> MATERIAL PROVIDED:
Content starts
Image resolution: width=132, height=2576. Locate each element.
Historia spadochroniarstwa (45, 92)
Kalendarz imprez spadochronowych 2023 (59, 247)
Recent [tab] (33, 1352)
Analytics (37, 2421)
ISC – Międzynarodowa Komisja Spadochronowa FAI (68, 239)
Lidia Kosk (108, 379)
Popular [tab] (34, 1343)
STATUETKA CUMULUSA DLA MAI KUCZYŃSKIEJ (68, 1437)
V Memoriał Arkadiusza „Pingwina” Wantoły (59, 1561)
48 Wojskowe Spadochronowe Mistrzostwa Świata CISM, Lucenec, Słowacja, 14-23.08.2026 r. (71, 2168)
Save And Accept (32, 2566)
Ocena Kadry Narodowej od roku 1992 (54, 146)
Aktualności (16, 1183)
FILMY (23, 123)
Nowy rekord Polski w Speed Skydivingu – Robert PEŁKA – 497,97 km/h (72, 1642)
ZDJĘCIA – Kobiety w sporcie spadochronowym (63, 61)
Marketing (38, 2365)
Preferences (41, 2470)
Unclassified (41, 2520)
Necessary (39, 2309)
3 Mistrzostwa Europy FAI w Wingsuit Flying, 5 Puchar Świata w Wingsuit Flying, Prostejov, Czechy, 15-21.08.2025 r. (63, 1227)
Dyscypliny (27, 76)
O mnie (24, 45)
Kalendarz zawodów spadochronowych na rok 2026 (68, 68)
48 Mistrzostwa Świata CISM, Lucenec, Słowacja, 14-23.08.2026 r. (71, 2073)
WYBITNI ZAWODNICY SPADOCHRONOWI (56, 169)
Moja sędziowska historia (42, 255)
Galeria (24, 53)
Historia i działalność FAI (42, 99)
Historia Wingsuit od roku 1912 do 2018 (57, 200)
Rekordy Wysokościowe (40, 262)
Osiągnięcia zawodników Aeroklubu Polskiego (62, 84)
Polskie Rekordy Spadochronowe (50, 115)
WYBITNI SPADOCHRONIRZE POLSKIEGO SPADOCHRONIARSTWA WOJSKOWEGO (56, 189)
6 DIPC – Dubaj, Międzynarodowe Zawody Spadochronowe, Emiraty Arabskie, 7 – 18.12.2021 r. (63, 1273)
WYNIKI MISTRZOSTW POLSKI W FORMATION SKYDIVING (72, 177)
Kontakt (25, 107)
Content ends
Content starts
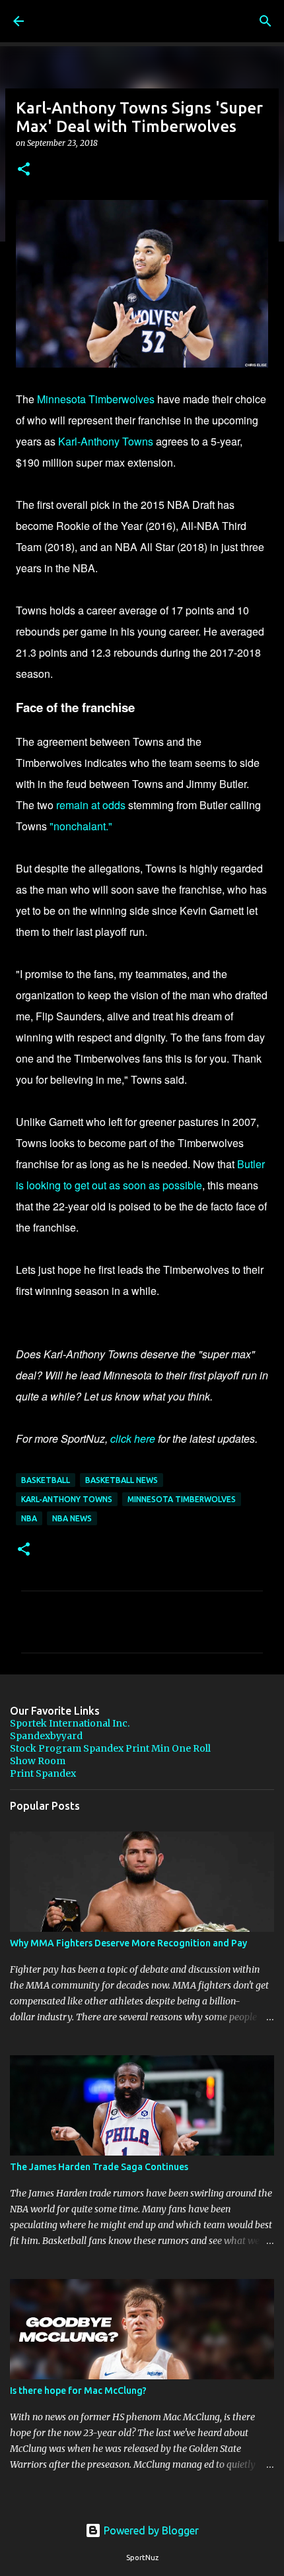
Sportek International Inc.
Content ends
Content starts
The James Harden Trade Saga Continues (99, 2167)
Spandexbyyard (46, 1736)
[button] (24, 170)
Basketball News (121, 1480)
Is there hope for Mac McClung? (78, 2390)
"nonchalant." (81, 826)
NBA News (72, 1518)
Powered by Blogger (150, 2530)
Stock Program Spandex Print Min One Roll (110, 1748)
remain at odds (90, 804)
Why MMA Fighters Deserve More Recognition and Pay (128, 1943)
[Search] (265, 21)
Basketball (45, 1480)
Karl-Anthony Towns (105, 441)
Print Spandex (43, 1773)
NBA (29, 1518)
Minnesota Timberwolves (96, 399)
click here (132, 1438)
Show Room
Content ends
> TRY IT: In the records above, find the lines containing "Wingsuit" and copy them.

> EXERCISE RESPONSE:
3 Mistrzostwa Europy FAI w Wingsuit Flying, 5 Puchar Świata w Wingsuit Flying, Prostejov, Czechy, 15-21.08.2025 r. (63, 1227)
Historia Wingsuit od roku 1912 do 2018 (57, 200)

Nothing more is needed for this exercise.